FX/為替「ドル/円、M&A絡みの円買いは一服 市場の注目は再び米金融政策へ」 外為どっとコム トゥデイ 2024年8月20日号
主要通貨ペア(ドル/円、ユーロ/円、豪ドル/円、ポンド/円)について前営業日の値動きをわかりやすく解説し、今後の見通しをお届けします。
作成日時 :2024年8月20日8時30分
執筆・監修:株式会社外為どっとコム総合研究所 調査部長 神田卓也
目次
▼19日(月)の為替相場
(1):国内流通王手へのM&A提案で円高加速
(2):米地区連銀総裁 9月利下げにオープンな姿勢示す
▼外為注文情報/ ▼本日の見通し/ ▼ドル/円の見通し:方向感を見出しにくい展開となりそう/ ▼注目の経済指標/ ▼注目のイベント
19日(月)の為替相場
期間:19日(月)午前7時00分~20日(火)午前5時55分 ※チャートは30分足(日本時間表示) 出所:外為どっとコム
(1):国内流通王手へのM&A提案で円高加速
米労働省が21日に発表する年次のベンチマーク改定で2023年4月から2024年3月までの非農業部門雇用者数が最大で100万人下方修正されるとの観測が一部の市場関係者の見方として伝わった。
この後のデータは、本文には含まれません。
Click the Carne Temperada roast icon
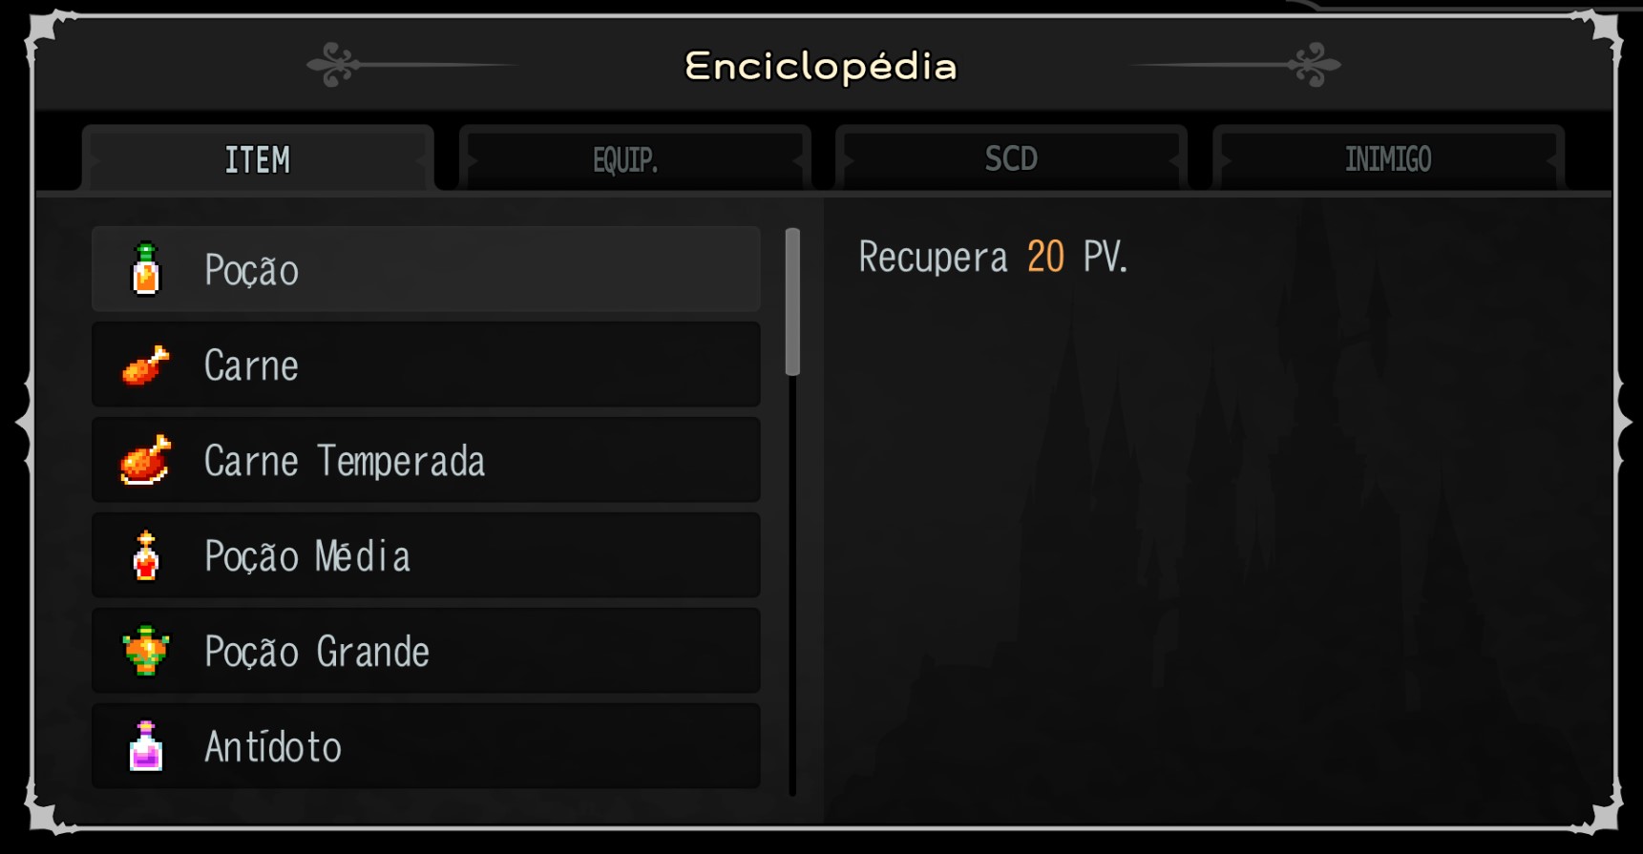Screen dimensions: 1643x854 tap(146, 460)
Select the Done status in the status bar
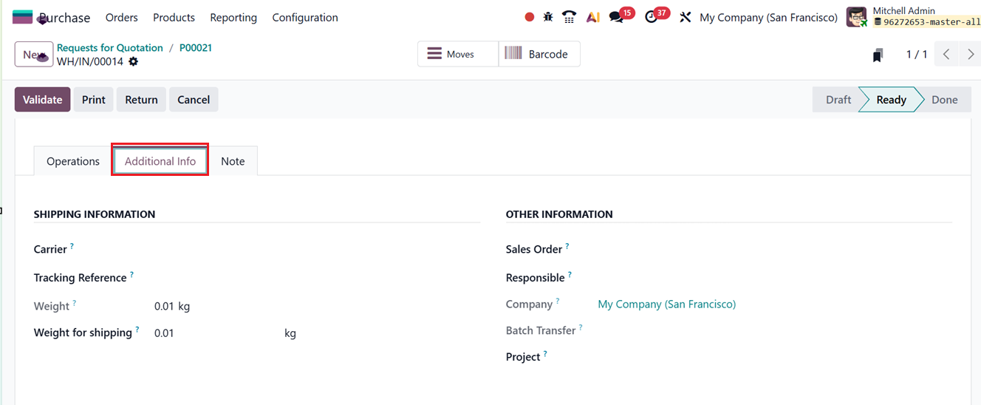981x405 pixels. click(x=944, y=100)
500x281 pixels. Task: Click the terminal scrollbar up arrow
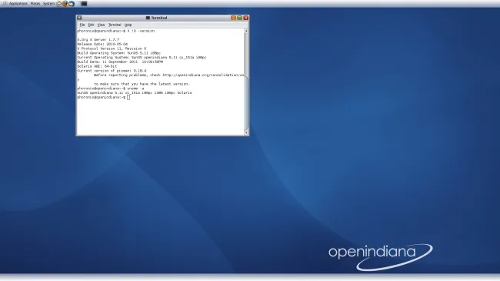point(246,31)
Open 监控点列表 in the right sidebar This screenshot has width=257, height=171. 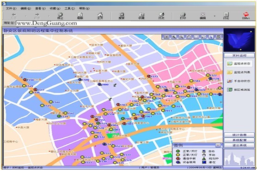[x=239, y=72]
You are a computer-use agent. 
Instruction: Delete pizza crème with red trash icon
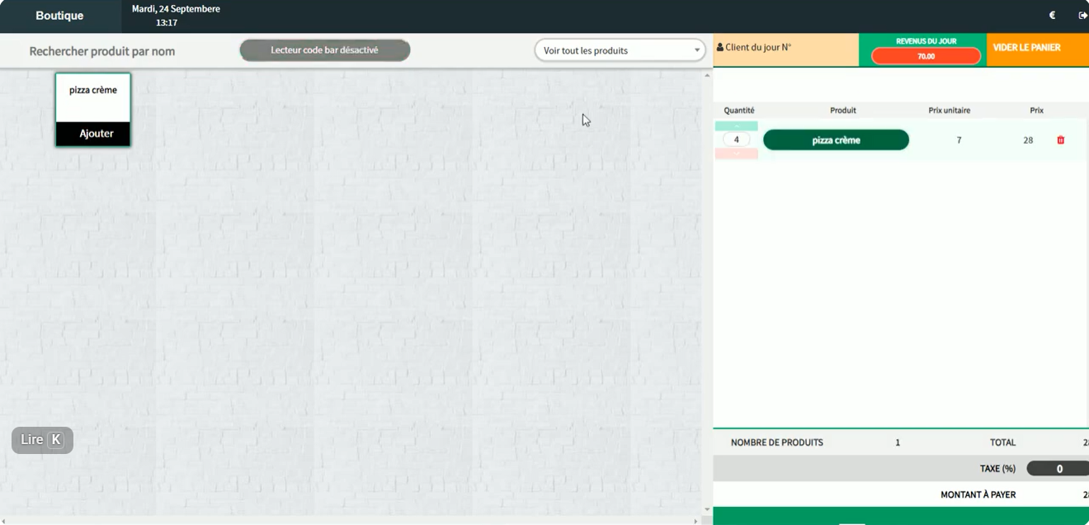tap(1061, 140)
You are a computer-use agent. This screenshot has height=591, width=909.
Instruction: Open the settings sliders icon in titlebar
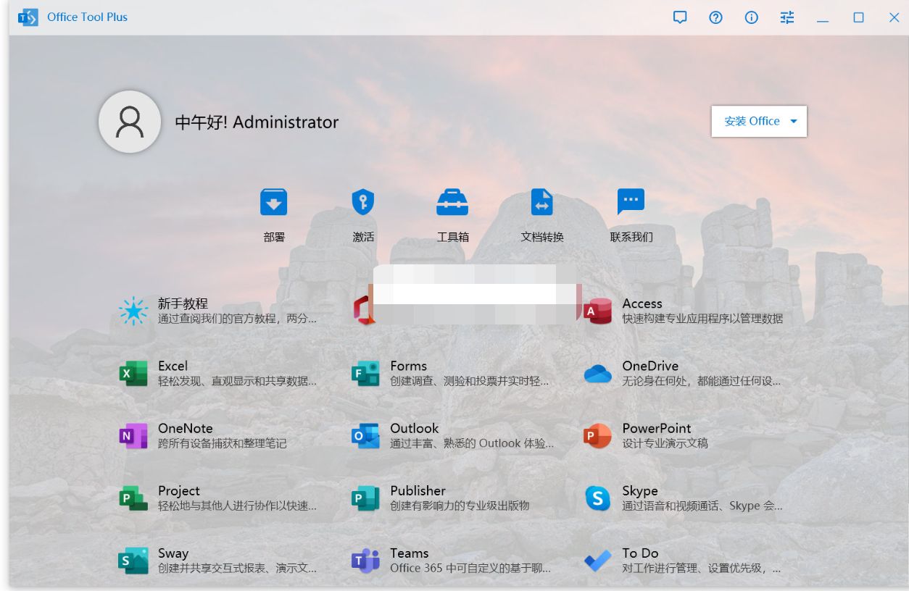pyautogui.click(x=786, y=17)
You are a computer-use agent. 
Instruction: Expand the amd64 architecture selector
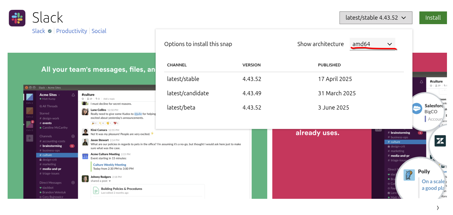tap(372, 44)
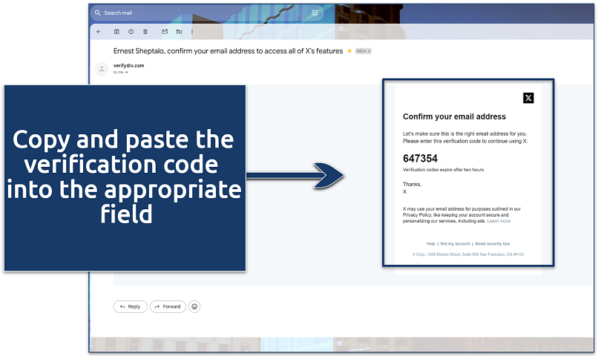Open the three-dot more options menu

pos(194,32)
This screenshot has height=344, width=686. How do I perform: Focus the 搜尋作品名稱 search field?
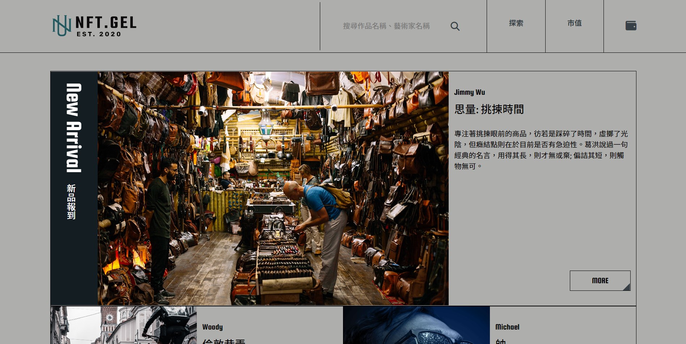[386, 26]
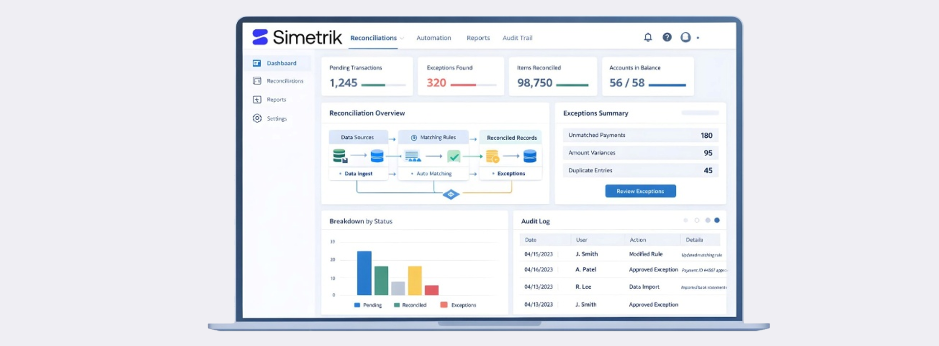Screen dimensions: 939x346
Task: Open the Exceptions Summary filter selector
Action: (x=700, y=113)
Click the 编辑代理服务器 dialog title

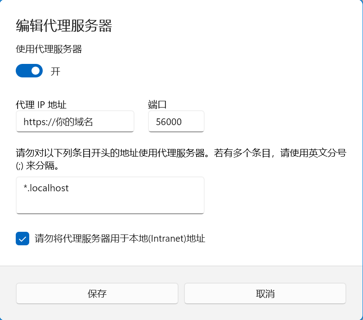click(64, 26)

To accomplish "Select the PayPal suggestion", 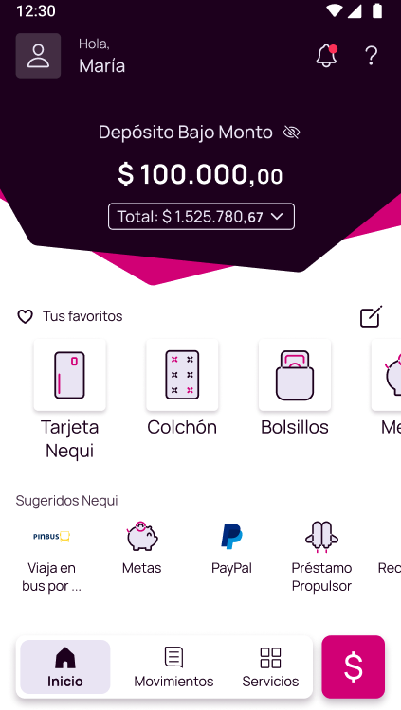I will click(x=231, y=548).
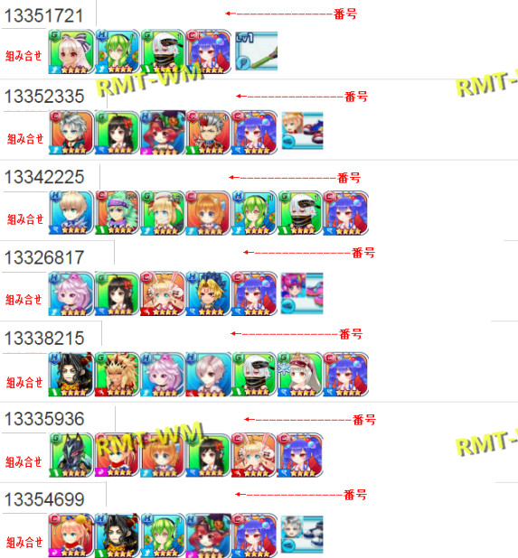The width and height of the screenshot is (518, 558).
Task: Select the dark armored wolf character in 13335936 row
Action: (71, 455)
これを受けて米長期金利が低下するとドル/円が147円台を割り込んで下落。その後、日経平均株価が後場寄りで急落すると円は全面高となった。流通大手セブン&アイが、カナダのコンビニ大手アリマンタシォン・クシュタールから買収提案を受けたと発表したことも円買いを誘った。買収額は5兆円以上になると見られ、実現すれば外資による国内企業の買収として過去最大の規模になる可能性もあるとのことで、買収資金の調達を巡る思惑が円高を加速させた模様。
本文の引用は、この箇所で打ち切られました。